Propriétaire d’une petite pâtisserie à Lumuru il a décidé d’arrêter sa production habituelle de gâteaux pour fabriquer massivement des biscuits hypernutritifs.

Stephen Kimiri et sa production de biscuits hypernutritifs. © S. Kimiri

La distribution auprès de familles dans le besoin a déjà commencé avec l’aide de bénévoles de la Croix-Rouge kényane: «Avec six biscuits enrichis par jour, les jeunes enfants peuvent tenir pendant deux semaines.» Il vise un total de 1’800 enfants.

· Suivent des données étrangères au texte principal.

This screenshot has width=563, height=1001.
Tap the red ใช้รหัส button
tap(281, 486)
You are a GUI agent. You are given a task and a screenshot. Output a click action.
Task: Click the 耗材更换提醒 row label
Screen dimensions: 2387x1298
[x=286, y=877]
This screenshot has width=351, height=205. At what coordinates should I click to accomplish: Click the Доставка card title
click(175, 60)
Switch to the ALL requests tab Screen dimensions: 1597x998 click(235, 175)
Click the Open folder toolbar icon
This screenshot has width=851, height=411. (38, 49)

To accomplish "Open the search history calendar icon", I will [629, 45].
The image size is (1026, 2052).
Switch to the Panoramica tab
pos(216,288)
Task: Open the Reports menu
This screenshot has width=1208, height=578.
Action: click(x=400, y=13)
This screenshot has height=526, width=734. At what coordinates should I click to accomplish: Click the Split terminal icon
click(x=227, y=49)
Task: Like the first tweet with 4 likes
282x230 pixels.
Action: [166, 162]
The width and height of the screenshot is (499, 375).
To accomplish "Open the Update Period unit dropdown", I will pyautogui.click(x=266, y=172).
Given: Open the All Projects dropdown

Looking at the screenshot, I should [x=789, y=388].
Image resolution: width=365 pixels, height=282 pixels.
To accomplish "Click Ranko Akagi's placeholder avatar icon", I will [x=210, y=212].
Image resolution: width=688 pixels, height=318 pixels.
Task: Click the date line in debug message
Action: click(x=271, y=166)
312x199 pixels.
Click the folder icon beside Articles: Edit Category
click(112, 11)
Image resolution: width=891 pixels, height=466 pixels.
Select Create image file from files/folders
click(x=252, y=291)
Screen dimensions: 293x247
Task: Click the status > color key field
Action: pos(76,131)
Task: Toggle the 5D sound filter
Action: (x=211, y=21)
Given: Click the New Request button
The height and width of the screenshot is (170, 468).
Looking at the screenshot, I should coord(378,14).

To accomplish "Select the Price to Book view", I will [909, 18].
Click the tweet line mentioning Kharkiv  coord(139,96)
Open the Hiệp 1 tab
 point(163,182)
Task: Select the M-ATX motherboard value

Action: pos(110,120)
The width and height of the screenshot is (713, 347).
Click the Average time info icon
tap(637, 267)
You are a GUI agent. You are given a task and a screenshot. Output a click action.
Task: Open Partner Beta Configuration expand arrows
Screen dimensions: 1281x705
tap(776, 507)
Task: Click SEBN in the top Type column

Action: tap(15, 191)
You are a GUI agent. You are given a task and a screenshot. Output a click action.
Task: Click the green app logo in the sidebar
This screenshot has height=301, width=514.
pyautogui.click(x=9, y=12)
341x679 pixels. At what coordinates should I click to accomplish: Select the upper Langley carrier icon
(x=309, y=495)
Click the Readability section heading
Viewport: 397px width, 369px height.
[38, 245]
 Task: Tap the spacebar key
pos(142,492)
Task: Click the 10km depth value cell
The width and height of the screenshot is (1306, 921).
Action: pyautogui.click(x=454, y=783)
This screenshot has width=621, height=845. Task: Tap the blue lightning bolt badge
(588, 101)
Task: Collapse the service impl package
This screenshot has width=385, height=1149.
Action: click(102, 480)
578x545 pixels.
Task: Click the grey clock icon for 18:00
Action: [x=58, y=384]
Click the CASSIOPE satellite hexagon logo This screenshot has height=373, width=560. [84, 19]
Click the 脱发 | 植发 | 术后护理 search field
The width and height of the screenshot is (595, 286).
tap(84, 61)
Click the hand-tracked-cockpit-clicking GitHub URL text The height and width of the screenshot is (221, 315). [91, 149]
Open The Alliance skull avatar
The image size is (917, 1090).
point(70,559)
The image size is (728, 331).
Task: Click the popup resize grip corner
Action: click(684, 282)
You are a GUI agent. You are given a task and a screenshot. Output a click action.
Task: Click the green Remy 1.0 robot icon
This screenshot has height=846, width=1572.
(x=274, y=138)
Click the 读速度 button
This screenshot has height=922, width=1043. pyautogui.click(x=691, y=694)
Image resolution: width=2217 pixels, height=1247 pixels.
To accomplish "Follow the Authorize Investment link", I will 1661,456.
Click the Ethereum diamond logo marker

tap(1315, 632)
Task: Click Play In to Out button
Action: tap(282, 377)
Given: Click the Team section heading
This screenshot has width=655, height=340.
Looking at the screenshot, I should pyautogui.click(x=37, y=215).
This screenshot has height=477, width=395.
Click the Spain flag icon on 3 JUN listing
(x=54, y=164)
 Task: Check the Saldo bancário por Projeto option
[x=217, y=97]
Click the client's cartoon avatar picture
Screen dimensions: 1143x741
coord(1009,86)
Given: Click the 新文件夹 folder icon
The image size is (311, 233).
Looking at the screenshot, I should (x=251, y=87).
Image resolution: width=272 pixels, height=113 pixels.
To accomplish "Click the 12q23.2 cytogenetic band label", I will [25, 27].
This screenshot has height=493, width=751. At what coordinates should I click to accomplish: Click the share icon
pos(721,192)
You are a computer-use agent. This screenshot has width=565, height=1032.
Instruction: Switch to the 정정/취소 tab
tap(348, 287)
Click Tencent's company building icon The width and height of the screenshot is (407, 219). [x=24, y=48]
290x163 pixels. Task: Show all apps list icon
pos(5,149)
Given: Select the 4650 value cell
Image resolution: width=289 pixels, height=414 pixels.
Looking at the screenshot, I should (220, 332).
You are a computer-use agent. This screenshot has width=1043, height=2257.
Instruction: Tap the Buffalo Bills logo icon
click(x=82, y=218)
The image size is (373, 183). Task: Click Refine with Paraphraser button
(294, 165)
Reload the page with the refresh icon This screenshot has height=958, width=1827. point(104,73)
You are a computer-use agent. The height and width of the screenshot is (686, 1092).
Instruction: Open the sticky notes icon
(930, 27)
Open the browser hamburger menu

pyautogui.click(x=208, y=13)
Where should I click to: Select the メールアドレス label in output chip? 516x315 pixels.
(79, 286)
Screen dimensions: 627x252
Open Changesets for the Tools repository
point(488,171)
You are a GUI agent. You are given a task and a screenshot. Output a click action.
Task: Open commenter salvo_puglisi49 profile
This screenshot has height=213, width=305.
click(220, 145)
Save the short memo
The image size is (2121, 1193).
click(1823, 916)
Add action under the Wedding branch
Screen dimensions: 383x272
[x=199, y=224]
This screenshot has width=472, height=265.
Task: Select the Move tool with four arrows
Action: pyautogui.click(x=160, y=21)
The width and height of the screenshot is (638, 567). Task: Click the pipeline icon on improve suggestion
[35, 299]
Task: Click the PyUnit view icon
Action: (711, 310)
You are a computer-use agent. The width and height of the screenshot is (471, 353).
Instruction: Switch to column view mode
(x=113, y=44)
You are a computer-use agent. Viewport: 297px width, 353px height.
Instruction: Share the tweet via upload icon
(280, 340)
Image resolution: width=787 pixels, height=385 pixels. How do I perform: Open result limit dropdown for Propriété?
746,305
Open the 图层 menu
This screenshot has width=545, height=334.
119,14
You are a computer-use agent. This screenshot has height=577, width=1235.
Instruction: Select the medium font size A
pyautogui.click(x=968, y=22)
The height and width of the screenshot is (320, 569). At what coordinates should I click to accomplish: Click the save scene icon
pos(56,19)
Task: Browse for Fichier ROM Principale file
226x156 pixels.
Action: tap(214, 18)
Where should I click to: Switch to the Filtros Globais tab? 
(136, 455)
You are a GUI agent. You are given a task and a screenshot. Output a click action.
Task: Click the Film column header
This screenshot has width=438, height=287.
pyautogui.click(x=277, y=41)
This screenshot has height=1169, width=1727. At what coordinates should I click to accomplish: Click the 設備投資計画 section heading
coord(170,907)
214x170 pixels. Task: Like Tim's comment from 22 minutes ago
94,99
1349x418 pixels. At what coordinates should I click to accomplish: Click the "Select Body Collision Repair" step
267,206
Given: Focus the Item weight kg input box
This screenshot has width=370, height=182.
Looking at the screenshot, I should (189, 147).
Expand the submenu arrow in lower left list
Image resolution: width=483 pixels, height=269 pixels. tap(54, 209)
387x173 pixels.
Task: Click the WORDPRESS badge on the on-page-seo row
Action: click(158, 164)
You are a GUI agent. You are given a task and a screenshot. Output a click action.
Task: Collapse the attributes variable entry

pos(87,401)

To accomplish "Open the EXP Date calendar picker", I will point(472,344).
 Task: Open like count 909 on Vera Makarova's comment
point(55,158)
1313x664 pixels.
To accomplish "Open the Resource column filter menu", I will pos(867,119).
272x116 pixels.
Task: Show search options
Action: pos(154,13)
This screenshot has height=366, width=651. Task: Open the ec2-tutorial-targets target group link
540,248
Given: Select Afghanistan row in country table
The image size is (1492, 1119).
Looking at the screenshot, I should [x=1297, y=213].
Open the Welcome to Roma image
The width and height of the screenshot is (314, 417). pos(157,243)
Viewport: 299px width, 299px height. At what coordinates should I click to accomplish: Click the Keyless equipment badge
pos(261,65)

Ce projet généreux, «Covid-19 – Kenya: Help!» soutenu par une modeste collecte de fonds n’est toutefois qu’une goutte dans l’océan. Déjà dans l’immense capitale kényane, Nairobi, le mécontentement de la population, violemment réprimée par la police, est en train de dégénérer.

En Colombie: le remède pire que le mal

De l’autre côté de la planète, en Colombie, des mises garde analogues sont lancées. Sebastián Toro, professeur à l’Université pontificale bolivarienne de Medellin, dit se plier de bonne grâce au confinement à la condition que ce soit de courte durée. «Attention à ce que le remède ne nous coûte pas plus de vies et de misères que la maladie», écrit-il dans son blog. Ce professeur d’économie explique les conséquences désastreuses sur la société que peut avoir un confinement prolongé. «Et quand on parle d’économie, précise-t-il, on ne parle pas de banquiers avec chapeau et cigare jouant à la bourse. (…) Si l’économie s’effondre, beaucoup de monde se retrouvera à la rue et n’aura plus de revenu.»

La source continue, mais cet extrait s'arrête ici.